The story of the film follows Kong as he is lured by humans to his ancestral home to obtain a weapon to battle against Godzilla and stop his unexplained rampages across the world. “Godzilla vs. Kong” is the shortest film in the Monsterverse franchise and is very fast-paced.

This meant that much less time was spent with the poorly written human characters and more time was focused on the monsters that viewers wanted to see. The runtime and pacing also leave something to be desired, as the film feels too short, like it is nearly incomplete.

Wingard utilizes techniques of color and lighting that viewers saw in his previous work.  The usage of neon lights and contrasting colors in certain scenes creates a visually appealing atmosphere.

The film stars Millie Bobby Brown, Alexander Skarsgård, Rebecca Hall, Brian Tyree Henry and newcomer Kaylee Hottle. The majority of the characters are either bearable or annoying, and the same can be said about the actors’ performances.

Brown’s character, Madison, is a returning character from “Godzilla: King of the Monsters.” She is slightly better in this film, but that might be because she has much less screen time.

The best human character and performance comes from Hottle, who plays the character of Jia, an Iwi native from Skull Island. Jia gains a bond with Kong and she communicates with Kong using sign language since she is deaf.

Hottle gives by far the best performance in the film and is at the core of the more emotional scenes.

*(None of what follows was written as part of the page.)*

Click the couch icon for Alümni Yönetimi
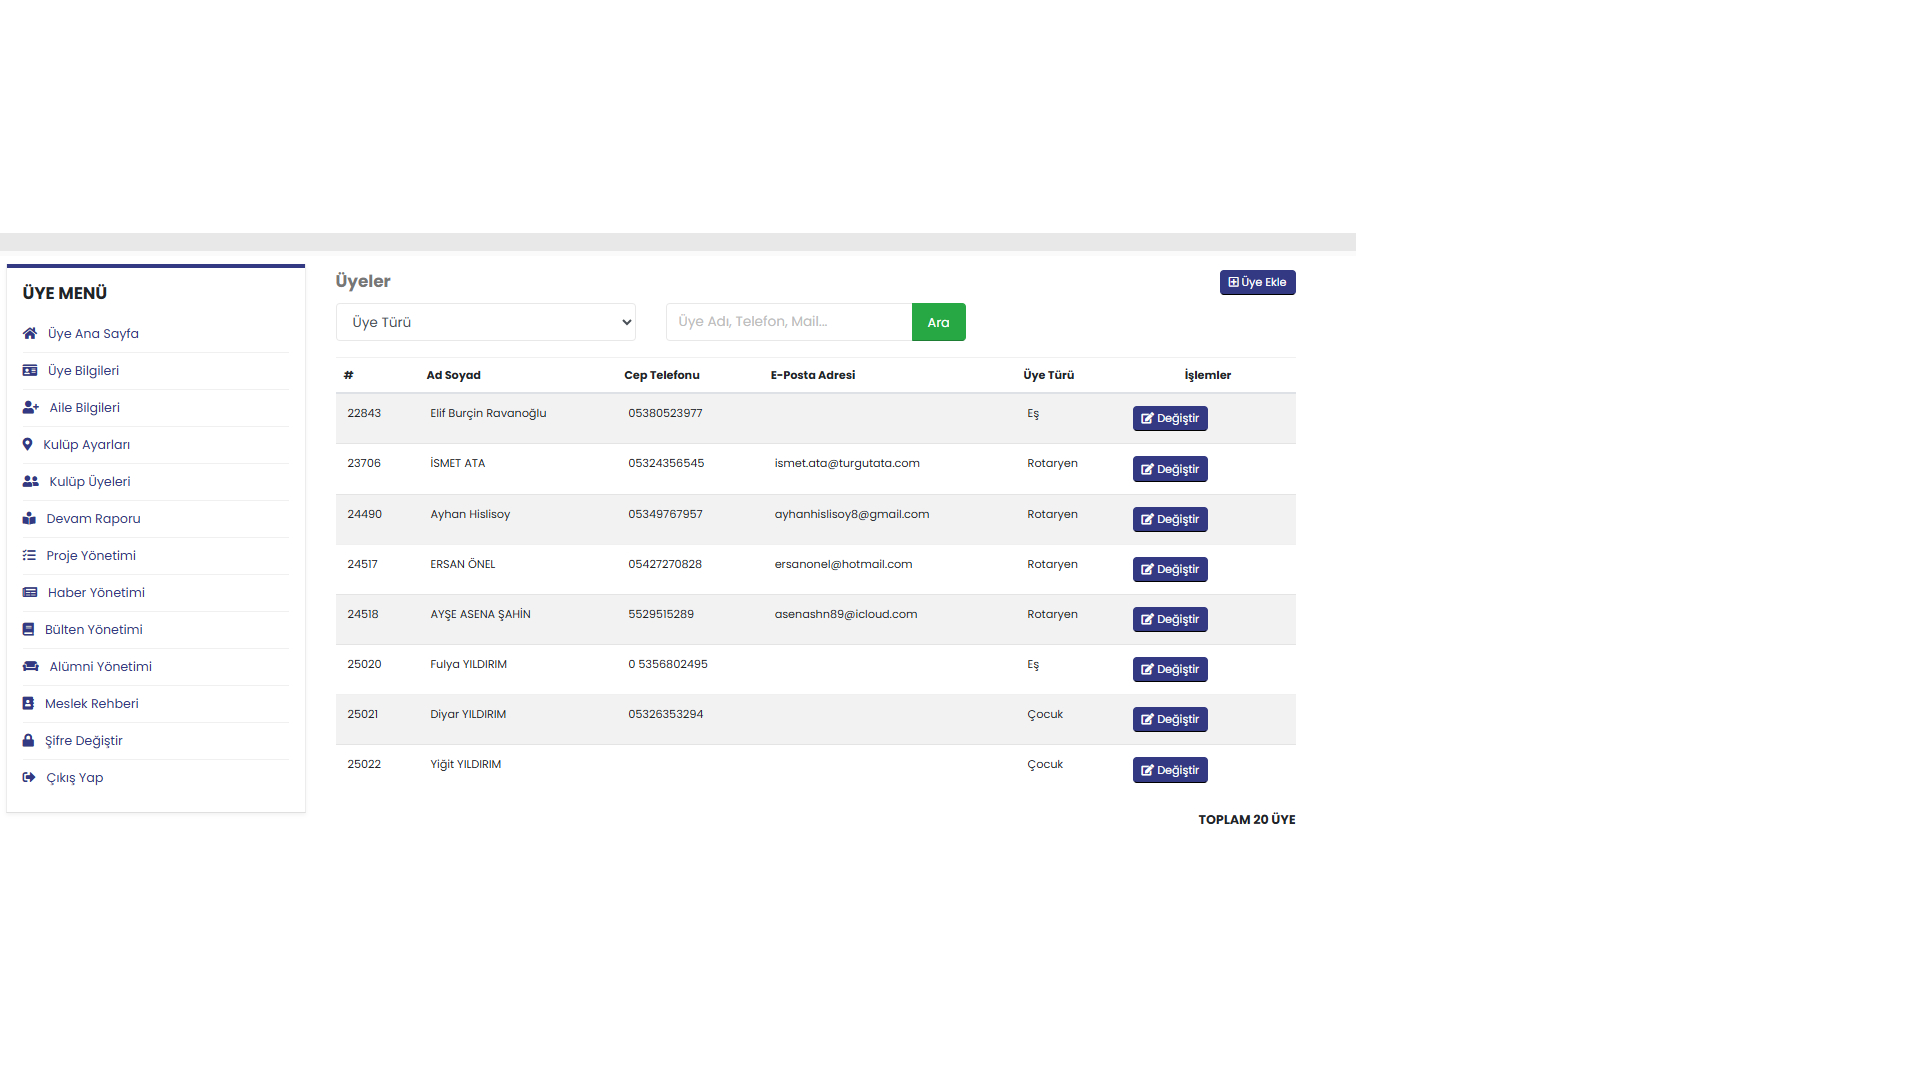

Hottle, like her character, is also deaf, which is a great bit of representation in such a high-budget film, especially when she is one of the highlights.

The computer-generated imagery (CGI) in this film is the best it has ever been in regards to monster films. “Godzilla vs. Kong” delivers a CGI spectacle, the likes of which viewers have not seen since Peter Jackson’s “King Kong” (2005). The confrontations between Godzilla and Kong are all exhilarating and inventive.

“Godzilla vs. Kong” is a film that requires you to turn off your brain, in a way reminiscent of the “Fast & Furious” films. It does not take itself seriously and the only way to enjoy the film to its fullest is to do the same.

Although there are some issues in the film, it is still very enjoyable and definitely worth watching on HBO Max. The film is made for the big screen, so if you are able to watch it in theaters or at a drive-in, you will get the full intended experience.